There are flashback shots that have a soft and muted look to them. Was this done in-camera?

We wanted both Hazel’s initial "cancer story" as a young girl, and the end montage to have a distinct flashback feeling. As we revisit all the places we have seen throughout the movie, we felt it was important to render them as memories, not just re-use shots from the actual scenes. We tested several options, filters and vintage lenses, etc. but in the end we chose the Lensbaby system to create that look, specifically the Sweet-35, and the Edge-80, mounted in the Composer Pro. Each day after shooting one of the scenes we wanted to include in the flashbacks, we also would do a "Lensbaby take." I would manually operate the Lensbaby's frame and focus to drift over the performers, creating the look you see.

There's a funny, yet heart-wrenching scene when Gus gets to hear the eulogies from his friends.

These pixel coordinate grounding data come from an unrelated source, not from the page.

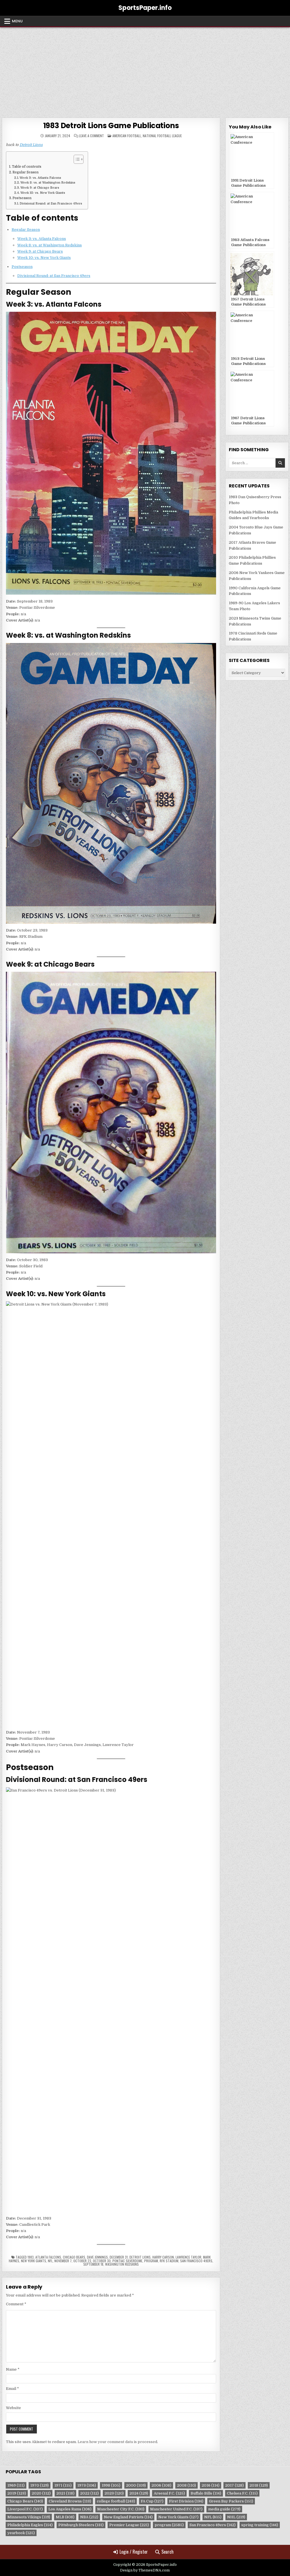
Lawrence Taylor (188, 2257)
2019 (16, 2493)
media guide (224, 2509)
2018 (259, 2485)
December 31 (119, 2257)
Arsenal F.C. (169, 2493)
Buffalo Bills (206, 2493)
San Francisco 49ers (196, 2260)
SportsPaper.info (145, 7)
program (151, 2260)
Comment (16, 2304)
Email (12, 2388)
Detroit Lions (31, 145)
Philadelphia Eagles (30, 2525)
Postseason (21, 198)
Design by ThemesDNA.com (145, 2570)
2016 (210, 2485)
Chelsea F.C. (242, 2493)
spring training (259, 2525)
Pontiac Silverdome (127, 2260)
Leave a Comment (91, 135)
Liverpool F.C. (25, 2509)
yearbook (21, 2533)
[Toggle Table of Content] (75, 159)
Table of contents (26, 167)
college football (116, 2501)
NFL (50, 2260)
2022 (89, 2493)
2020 (41, 2493)
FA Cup (152, 2501)
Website (13, 2408)
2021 (65, 2493)
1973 (86, 2485)
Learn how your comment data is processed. (118, 2442)
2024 (138, 2493)
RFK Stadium (169, 2260)
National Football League (162, 135)
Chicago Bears (74, 2257)
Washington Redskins (122, 2264)
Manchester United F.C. (176, 2509)
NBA (89, 2517)
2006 (161, 2485)
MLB (65, 2517)
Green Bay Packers (231, 2501)
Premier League (129, 2525)
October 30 (102, 2260)
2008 (186, 2485)
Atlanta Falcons (48, 2257)
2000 (136, 2485)
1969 (16, 2485)
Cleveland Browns (70, 2501)
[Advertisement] (145, 69)
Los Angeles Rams (69, 2509)
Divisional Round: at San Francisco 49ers (51, 203)
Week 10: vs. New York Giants (42, 193)
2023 (114, 2493)
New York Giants (33, 2260)
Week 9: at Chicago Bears (39, 188)
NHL (236, 2517)
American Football (126, 135)
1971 (63, 2485)
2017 (234, 2485)
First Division (186, 2501)
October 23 (82, 2260)
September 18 (93, 2264)
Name (13, 2369)
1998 (111, 2485)
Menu (17, 21)
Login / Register (134, 2551)
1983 (30, 2257)
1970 (39, 2485)
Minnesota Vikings (28, 2517)
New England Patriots (128, 2517)
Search (167, 2551)
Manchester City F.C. (120, 2509)
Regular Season (25, 172)
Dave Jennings (97, 2257)
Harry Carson (163, 2257)
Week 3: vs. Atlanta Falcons (40, 178)
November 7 (63, 2260)
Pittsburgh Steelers (81, 2525)
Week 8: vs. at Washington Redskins (47, 182)
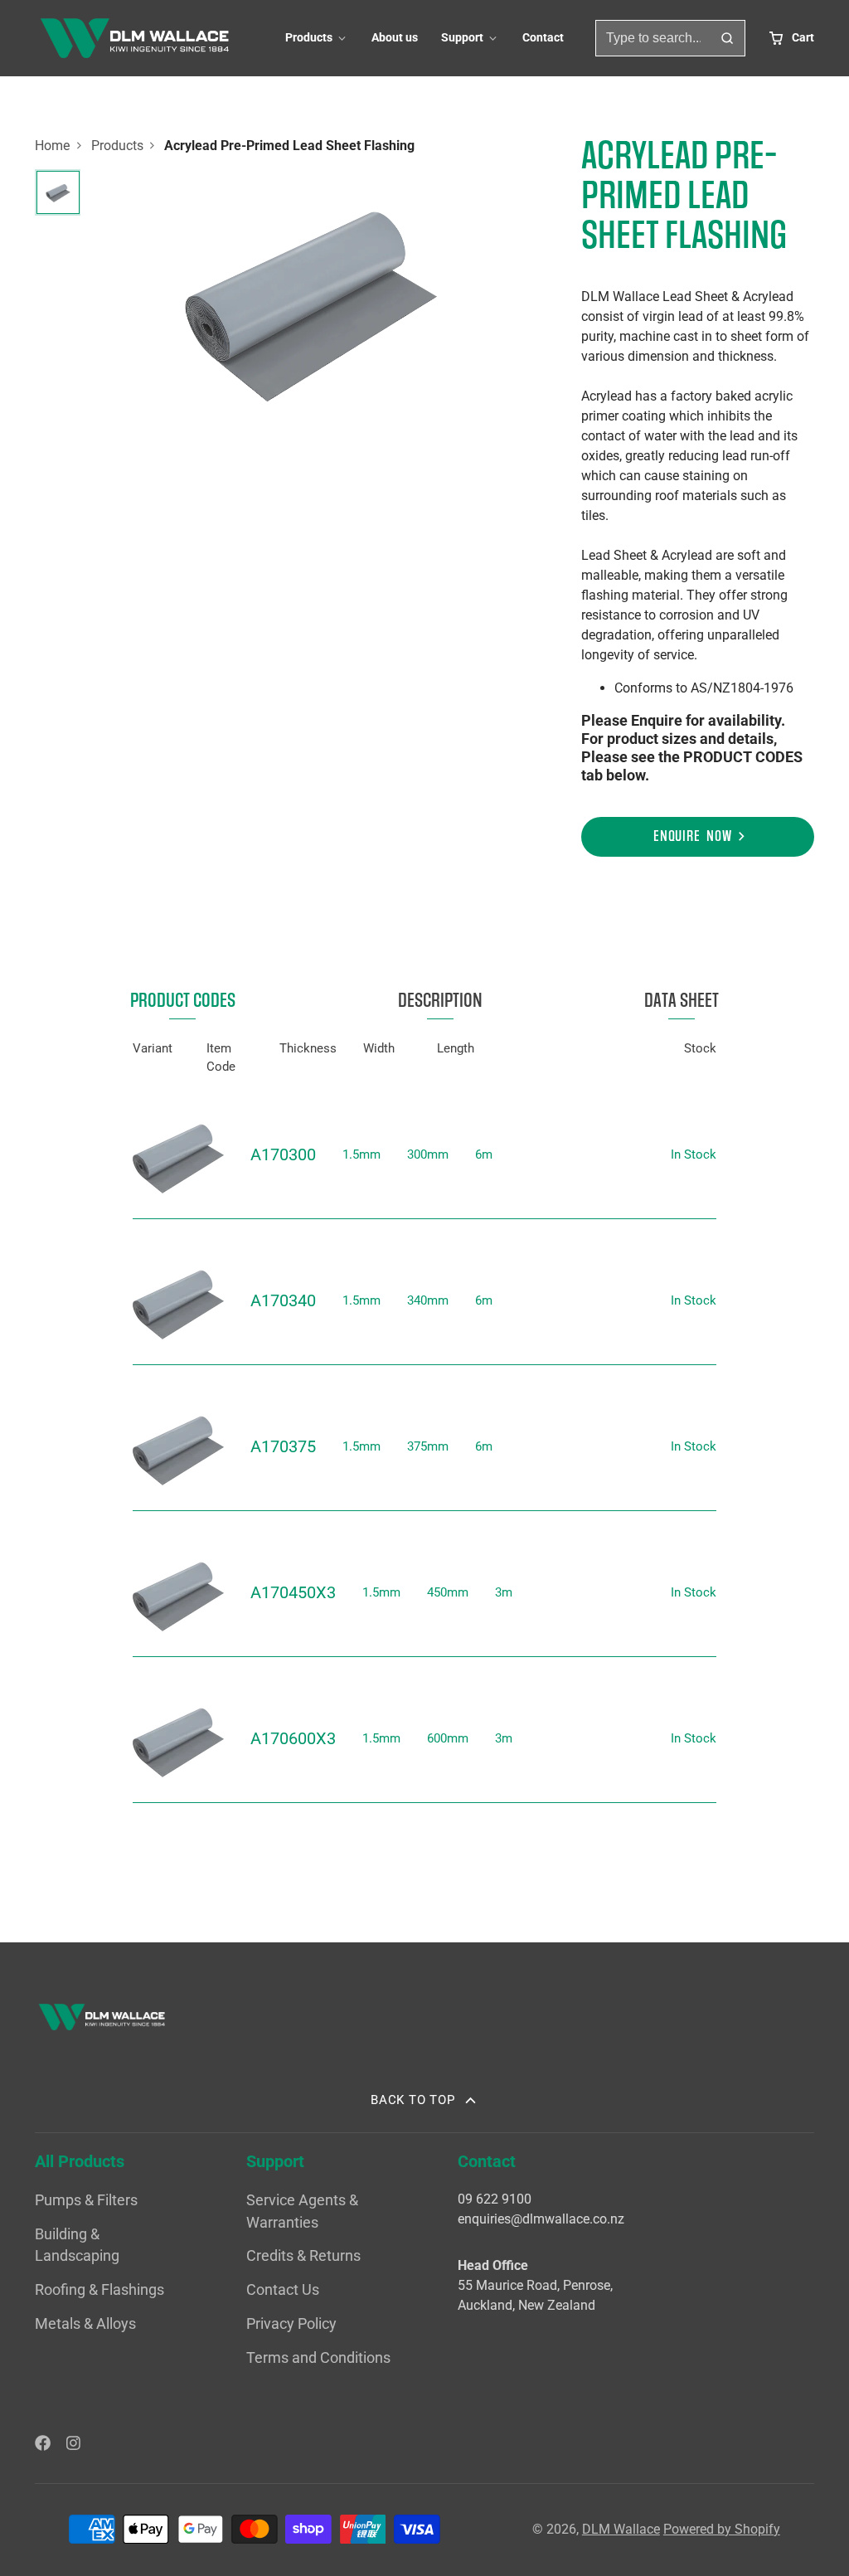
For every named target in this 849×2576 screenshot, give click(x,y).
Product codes (182, 1001)
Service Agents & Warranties (302, 2211)
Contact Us (282, 2290)
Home (52, 145)
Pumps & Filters (86, 2200)
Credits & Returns (303, 2256)
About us (394, 38)
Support (462, 38)
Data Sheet (681, 1001)
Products (308, 38)
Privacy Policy (291, 2324)
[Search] (727, 38)
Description (440, 1001)
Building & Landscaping (77, 2245)
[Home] (134, 38)
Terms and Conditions (318, 2358)
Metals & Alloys (85, 2324)
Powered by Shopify (721, 2529)
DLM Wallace (621, 2529)
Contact (543, 38)
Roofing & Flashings (99, 2290)
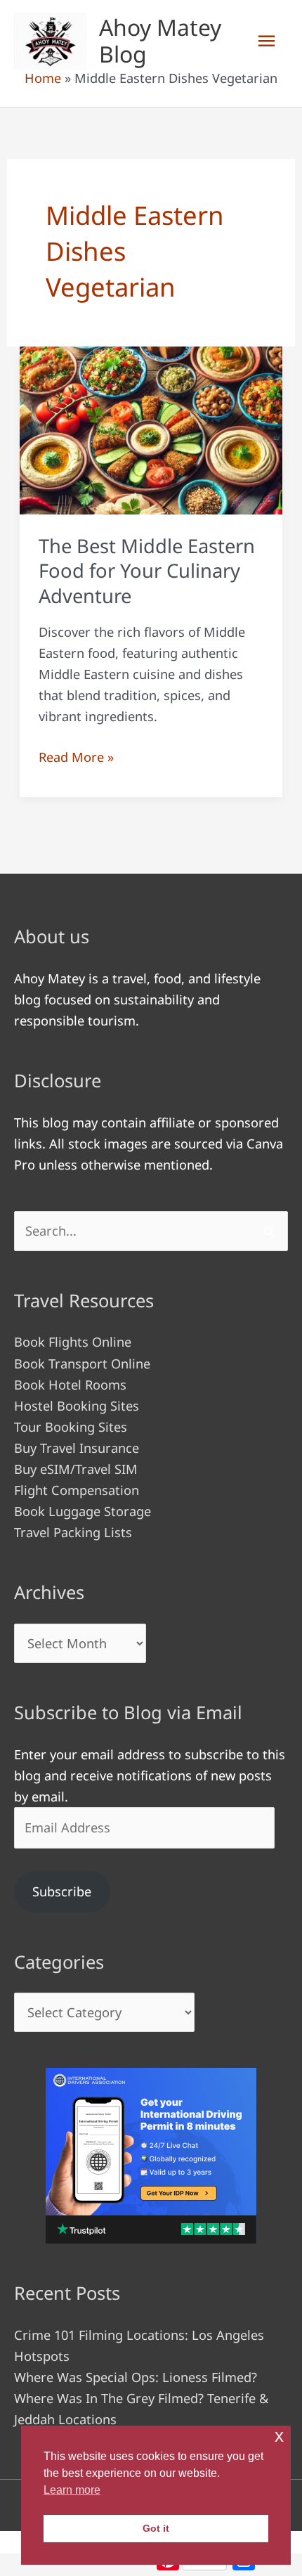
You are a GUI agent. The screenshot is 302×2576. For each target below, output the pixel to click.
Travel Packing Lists (73, 1532)
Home (43, 78)
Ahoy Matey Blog (160, 40)
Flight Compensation (76, 1490)
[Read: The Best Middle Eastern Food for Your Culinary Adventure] (151, 428)
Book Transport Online (82, 1363)
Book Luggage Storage (82, 1511)
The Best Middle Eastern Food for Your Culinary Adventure (147, 571)
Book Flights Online (72, 1341)
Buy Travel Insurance (76, 1447)
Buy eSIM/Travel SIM (76, 1469)
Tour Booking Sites (70, 1426)
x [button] (279, 2435)
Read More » (76, 758)
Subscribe (61, 1891)
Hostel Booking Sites (76, 1405)
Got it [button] (156, 2528)
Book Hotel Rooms (70, 1384)
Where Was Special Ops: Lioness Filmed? (135, 2377)
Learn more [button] (72, 2490)
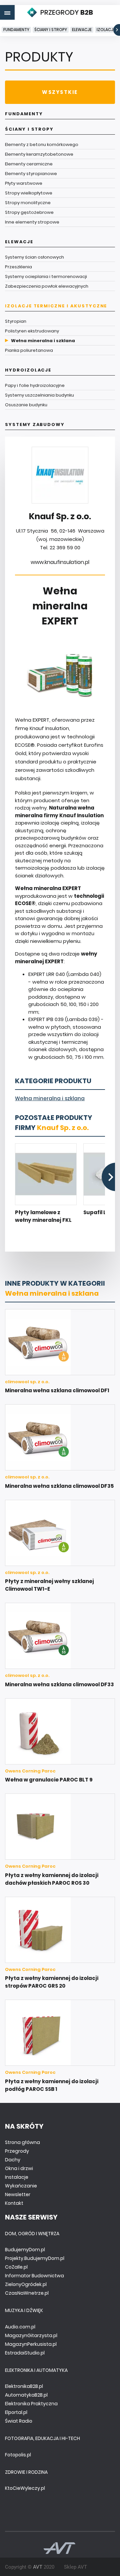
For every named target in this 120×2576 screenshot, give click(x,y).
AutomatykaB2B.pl (26, 2395)
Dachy (12, 2159)
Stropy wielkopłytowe (28, 193)
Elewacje (82, 29)
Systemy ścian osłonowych (34, 257)
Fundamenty (16, 29)
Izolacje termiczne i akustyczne (56, 306)
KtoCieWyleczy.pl (25, 2488)
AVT (37, 2567)
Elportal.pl (16, 2412)
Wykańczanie (21, 2185)
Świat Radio (18, 2421)
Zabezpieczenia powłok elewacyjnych (46, 286)
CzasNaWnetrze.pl (27, 2293)
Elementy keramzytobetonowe (39, 154)
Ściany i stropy (50, 29)
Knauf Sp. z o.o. (63, 1127)
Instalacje (16, 2177)
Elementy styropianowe (31, 173)
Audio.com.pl (20, 2326)
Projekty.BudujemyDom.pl (34, 2258)
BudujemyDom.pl (25, 2249)
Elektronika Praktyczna (31, 2403)
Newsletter (17, 2194)
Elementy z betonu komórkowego (41, 144)
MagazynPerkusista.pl (31, 2344)
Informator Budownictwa (34, 2275)
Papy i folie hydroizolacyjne (35, 385)
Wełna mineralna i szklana (43, 340)
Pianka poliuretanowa (29, 350)
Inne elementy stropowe (32, 222)
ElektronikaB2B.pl (24, 2386)
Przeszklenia (18, 267)
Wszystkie (60, 92)
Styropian (15, 321)
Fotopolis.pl (18, 2454)
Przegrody (17, 2151)
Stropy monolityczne (28, 202)
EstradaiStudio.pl (25, 2352)
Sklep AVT (75, 2567)
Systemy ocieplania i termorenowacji (46, 276)
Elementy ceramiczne (29, 164)
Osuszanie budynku (26, 405)
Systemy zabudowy (35, 424)
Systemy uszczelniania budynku (39, 395)
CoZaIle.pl (16, 2267)
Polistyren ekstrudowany (32, 331)
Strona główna (22, 2142)
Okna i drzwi (19, 2168)
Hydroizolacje (28, 370)
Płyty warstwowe (23, 183)
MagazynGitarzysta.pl (31, 2335)
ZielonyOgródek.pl (26, 2284)
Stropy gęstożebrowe (29, 212)
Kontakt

How did you cover Hazel's monologue?

BR: That scene was blocked and shot to gradually focus in from the wider context of their situation, and to enjoy the humor and irreverence of that moment, to the intensity of Hazel and Gus' connection. And to hopefully draw you in from that humor and perspective to Hazel’s eulogy without making it too obvious that the entire latter half of that scene – necessarily! – plays in extreme close-up. I also have to note that Shailene's performance in that scene, which was at the end of a very long day, was incredible. At the end of her take, we all just froze – you could have heard a pin drop.